Running a Tempo pipeline in MLServer¶

This example walks you through how to create and serialise a Tempo pipeline, which can then be served through MLServer. This pipeline can contain custom Python arbitrary code.

Creating the pipeline¶

The first step will be to create our Tempo pipeline.

import numpy as np
import os

from tempo import ModelFramework, Model, Pipeline, pipeline
from tempo.seldon import SeldonDockerRuntime
from tempo.kfserving import KFServingV2Protocol


MODELS_PATH = os.path.join(os.getcwd(), 'models')

docker_runtime = SeldonDockerRuntime()

sklearn_iris_path = os.path.join(MODELS_PATH, 'sklearn-iris')
sklearn_model = Model(
    name="test-iris-sklearn",
    runtime=docker_runtime,
    platform=ModelFramework.SKLearn,
    uri="gs://seldon-models/sklearn/iris",
    local_folder=sklearn_iris_path,
)

xgboost_iris_path = os.path.join(MODELS_PATH, 'xgboost-iris')
xgboost_model = Model(
    name="test-iris-xgboost",
    runtime=docker_runtime,
    platform=ModelFramework.XGBoost,
    uri="gs://seldon-models/xgboost/iris",
    local_folder=xgboost_iris_path,
)

inference_pipeline_path = os.path.join(MODELS_PATH, 'inference-pipeline')
@pipeline(
    name="inference-pipeline",
    models=[sklearn_model, xgboost_model],
    runtime=SeldonDockerRuntime(protocol=KFServingV2Protocol()),
    local_folder=inference_pipeline_path
)
def inference_pipeline(payload: np.ndarray) -> np.ndarray:
    res1 = sklearn_model(payload)
    if res1[0][0] > 0.7:
        return res1
    else:
        return xgboost_model(payload)

This pipeline can then be serialised using cloudpickle.

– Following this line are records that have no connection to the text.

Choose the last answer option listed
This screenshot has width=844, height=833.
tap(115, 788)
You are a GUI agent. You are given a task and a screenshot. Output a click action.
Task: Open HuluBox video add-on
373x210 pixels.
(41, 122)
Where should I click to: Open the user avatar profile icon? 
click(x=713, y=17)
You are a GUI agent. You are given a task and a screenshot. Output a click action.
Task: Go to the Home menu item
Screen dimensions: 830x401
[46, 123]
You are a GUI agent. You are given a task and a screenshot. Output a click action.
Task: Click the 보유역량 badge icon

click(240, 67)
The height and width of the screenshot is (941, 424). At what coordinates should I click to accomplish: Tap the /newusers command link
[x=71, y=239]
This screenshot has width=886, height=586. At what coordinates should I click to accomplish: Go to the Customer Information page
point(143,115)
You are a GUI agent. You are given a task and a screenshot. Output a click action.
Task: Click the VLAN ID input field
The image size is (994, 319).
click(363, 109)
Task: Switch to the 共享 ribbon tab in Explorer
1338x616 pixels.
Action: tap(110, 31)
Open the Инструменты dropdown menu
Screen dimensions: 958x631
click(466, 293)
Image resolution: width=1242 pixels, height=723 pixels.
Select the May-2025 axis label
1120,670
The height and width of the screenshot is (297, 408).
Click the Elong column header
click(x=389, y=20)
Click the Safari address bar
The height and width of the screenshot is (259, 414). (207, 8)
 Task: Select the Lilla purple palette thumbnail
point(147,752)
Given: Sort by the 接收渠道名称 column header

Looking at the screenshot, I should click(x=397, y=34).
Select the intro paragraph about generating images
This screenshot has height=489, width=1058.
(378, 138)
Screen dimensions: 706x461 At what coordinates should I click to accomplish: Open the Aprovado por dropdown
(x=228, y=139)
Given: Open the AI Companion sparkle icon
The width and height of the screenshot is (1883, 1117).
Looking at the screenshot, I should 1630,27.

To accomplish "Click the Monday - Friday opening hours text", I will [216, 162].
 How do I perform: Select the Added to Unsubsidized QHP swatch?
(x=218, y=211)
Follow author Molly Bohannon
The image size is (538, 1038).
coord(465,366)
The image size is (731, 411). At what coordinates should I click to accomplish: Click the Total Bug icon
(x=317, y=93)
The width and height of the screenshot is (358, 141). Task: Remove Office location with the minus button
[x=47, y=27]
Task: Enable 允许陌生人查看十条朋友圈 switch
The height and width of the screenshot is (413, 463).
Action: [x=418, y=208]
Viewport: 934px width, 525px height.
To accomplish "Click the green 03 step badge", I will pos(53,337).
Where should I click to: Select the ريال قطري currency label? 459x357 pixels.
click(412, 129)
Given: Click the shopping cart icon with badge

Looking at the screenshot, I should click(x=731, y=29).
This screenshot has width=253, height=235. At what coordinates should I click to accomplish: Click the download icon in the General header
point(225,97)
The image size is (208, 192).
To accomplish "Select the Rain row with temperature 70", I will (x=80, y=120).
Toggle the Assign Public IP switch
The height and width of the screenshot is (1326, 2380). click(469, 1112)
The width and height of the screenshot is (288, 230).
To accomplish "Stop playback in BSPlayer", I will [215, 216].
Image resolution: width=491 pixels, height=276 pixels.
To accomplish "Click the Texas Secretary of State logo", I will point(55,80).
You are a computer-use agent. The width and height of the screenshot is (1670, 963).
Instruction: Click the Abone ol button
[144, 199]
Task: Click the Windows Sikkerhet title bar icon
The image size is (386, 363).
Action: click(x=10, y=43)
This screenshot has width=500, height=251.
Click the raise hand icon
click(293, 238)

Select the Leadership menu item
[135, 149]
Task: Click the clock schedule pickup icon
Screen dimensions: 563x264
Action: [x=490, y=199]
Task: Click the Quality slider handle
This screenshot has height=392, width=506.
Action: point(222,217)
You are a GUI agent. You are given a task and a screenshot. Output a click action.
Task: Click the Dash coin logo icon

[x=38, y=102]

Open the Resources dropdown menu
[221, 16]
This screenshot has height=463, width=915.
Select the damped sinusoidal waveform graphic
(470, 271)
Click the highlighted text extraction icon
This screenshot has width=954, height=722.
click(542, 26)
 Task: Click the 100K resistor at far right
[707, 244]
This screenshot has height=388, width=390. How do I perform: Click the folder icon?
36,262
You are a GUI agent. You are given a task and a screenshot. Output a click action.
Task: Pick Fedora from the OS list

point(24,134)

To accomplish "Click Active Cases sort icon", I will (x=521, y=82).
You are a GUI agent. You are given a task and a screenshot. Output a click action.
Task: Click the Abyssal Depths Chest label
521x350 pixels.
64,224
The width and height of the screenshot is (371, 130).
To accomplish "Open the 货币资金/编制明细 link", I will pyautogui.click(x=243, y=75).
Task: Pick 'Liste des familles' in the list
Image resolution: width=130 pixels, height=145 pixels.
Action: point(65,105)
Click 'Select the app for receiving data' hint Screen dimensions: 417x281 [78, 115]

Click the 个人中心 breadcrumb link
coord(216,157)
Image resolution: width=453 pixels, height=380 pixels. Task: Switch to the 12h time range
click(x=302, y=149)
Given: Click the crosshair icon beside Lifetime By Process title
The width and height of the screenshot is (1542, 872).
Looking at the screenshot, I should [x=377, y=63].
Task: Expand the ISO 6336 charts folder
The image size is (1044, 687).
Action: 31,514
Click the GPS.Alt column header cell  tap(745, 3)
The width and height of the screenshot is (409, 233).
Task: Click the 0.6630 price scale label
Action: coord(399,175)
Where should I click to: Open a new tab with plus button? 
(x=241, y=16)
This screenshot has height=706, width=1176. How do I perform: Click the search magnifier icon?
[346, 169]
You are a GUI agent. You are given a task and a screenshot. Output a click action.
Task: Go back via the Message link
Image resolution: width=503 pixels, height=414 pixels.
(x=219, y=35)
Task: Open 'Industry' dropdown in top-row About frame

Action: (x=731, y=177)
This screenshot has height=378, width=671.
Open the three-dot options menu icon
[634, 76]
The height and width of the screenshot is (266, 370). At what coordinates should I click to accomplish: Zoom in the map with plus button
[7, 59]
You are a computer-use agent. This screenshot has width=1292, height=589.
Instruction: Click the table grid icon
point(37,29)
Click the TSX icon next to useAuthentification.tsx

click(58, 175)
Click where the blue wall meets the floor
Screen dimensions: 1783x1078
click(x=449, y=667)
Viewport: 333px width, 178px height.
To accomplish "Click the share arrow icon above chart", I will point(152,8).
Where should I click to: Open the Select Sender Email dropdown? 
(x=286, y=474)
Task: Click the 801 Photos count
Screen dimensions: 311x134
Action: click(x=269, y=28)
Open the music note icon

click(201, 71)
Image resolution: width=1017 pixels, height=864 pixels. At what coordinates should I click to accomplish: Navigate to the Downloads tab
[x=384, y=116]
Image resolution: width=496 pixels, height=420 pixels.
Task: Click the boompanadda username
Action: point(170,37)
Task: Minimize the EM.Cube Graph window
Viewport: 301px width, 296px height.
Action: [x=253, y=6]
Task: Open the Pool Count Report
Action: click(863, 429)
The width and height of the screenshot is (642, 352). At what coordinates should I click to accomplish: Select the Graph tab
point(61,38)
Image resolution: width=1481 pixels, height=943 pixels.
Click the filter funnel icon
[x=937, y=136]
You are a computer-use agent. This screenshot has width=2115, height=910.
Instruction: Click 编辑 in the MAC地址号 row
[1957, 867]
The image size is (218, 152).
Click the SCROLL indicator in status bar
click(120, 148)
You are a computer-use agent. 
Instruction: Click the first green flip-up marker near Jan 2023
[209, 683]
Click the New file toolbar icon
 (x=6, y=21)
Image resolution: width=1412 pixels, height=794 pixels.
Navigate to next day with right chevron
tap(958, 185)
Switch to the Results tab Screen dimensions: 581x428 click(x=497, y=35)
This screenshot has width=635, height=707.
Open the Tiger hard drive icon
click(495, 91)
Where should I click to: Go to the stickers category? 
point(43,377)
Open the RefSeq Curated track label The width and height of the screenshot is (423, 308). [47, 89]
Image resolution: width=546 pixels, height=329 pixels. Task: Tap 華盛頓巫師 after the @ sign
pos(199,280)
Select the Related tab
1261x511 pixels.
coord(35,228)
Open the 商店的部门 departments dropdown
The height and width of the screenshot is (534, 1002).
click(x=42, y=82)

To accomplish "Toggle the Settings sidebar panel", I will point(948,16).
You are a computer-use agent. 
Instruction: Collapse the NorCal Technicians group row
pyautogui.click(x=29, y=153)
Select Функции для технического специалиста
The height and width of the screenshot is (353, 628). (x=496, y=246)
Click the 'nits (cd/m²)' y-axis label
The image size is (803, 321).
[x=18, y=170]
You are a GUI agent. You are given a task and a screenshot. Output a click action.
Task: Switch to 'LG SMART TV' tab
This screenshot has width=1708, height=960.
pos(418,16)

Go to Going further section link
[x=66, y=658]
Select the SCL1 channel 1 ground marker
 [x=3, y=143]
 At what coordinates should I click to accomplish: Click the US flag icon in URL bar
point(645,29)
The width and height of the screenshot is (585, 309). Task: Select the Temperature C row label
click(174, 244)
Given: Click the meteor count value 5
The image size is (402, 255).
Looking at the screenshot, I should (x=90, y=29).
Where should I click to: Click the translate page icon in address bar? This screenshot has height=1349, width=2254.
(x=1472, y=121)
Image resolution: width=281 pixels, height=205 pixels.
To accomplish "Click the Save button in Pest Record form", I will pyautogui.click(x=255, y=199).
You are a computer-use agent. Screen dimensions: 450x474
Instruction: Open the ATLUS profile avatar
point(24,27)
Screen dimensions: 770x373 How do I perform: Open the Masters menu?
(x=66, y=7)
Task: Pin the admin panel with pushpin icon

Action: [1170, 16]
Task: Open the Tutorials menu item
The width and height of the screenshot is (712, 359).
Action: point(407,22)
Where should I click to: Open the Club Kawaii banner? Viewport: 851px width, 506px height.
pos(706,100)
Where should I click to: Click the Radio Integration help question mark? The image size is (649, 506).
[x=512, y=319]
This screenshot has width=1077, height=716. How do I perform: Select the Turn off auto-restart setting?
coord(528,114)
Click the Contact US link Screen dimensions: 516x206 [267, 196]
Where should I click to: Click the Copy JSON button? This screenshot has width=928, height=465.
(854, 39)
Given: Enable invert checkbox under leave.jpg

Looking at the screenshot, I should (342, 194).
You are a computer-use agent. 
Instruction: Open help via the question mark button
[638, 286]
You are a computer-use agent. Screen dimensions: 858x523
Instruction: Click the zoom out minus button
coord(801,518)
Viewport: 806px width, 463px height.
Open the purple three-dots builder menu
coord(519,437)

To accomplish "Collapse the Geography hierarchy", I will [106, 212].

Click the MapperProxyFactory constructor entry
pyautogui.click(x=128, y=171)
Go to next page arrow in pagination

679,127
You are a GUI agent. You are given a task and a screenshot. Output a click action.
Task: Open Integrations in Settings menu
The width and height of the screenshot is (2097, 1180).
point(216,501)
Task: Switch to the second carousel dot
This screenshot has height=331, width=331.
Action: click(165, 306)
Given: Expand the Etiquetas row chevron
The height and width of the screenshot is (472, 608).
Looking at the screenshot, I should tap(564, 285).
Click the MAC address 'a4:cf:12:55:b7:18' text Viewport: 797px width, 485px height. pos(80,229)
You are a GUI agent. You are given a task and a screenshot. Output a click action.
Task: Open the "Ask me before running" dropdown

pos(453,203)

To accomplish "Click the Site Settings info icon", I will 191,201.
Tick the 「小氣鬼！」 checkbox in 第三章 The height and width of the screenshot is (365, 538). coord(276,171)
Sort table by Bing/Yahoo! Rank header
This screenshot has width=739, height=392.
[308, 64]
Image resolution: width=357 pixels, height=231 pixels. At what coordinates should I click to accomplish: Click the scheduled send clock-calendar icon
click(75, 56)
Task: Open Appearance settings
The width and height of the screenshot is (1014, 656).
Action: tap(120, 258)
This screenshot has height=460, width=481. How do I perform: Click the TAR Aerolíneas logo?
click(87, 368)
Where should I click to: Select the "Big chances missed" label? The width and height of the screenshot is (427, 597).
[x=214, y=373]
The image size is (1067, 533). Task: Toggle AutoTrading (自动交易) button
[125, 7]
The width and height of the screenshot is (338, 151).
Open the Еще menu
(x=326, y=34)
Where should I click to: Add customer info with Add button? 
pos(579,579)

inference_pipeline.save(save_env=False)

Serving the pipeline¶

Once we have our pipeline created and serialised, we can then create a model-settings.json file. This configuration file will hold the configuration specific to our MLOps pipeline.

%%writefile ./model-settings.json
{
    "name": "inference-pipeline",
    "implementation": "tempo.mlserver.InferenceRuntime",
    "parameters": {
        "uri": "./models/inference-pipeline"
    }
}

Start serving our model¶

Now that we have our config in-place, we can start the server by running mlserver start .. This needs to either be ran from the same directory where our config files are or pointing to the folder where they are.

mlserver start .

Since this command will start the server and block the terminal, waiting for requests, this will need to be ran in the background on a separate terminal.

Deploy our pipeline components¶

Additionally, we will also need to deploy our pipeline components. That is, the SKLearn and XGBoost models. We can do that as:

inference_pipeline.deploy()

Send test inference request¶

We now have our model being served by mlserver. To make sure that everything is working as expected, let’s send a request.

For that, we can use the Python types that mlserver provides out of box, or we can build our request manually.

import requests

x_0 = np.array([[0.1, 3.1, 1.5, 0.2]])
inference_request = {
    "inputs": [
        {
          "name": "predict",
          "shape": x_0.shape,
          "datatype": "FP32",
          "data": x_0.tolist()
        }
    ]
}

endpoint = "http://localhost:8080/v2/models/inference-pipeline/infer"
response = requests.post(endpoint, json=inference_request)

response.json()